● **RECORDED DATA**
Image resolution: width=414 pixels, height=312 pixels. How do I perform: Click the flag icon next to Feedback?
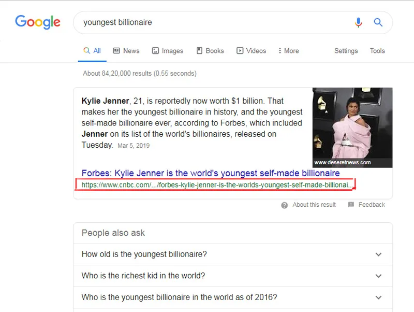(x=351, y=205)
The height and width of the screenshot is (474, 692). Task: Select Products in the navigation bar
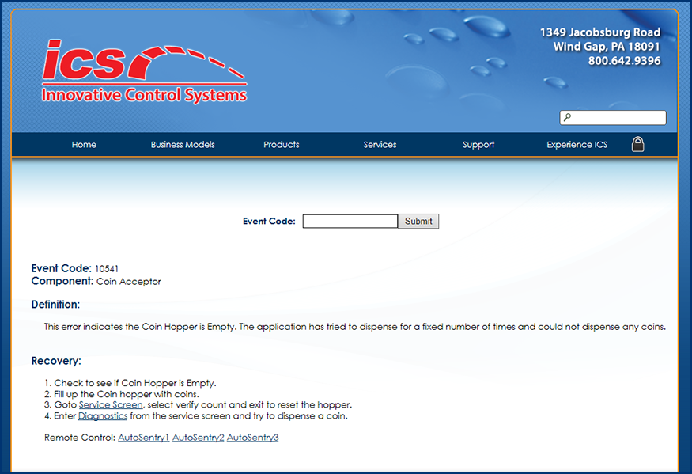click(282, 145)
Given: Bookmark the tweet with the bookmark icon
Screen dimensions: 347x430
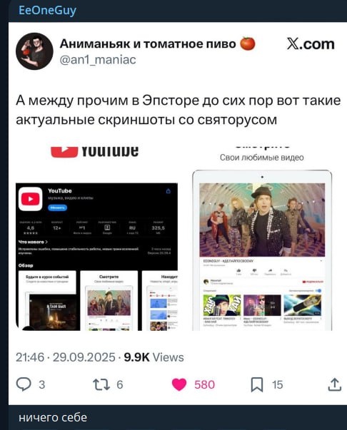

* * *

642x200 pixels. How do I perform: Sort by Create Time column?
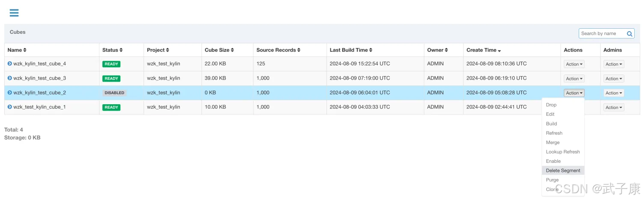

* * *

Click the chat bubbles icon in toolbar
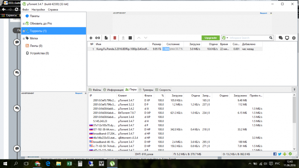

● **INSTRUCTIONS FOR THE TASK**
Only the lines between the one with "Image resolution: width=414" and the one with "Screen dimensions: 347x430", those two included, get copied from the material above. Keep it exact and free of pictures.

● **RESULT FOR THIS EXERCISE**
Image resolution: width=414 pixels, height=312 pixels. How do I perform: Click the flag icon next to Feedback?
(x=351, y=205)
The height and width of the screenshot is (474, 692). Task: Select Products in the navigation bar
click(282, 145)
Given: Bookmark the tweet with the bookmark icon
Screen dimensions: 347x430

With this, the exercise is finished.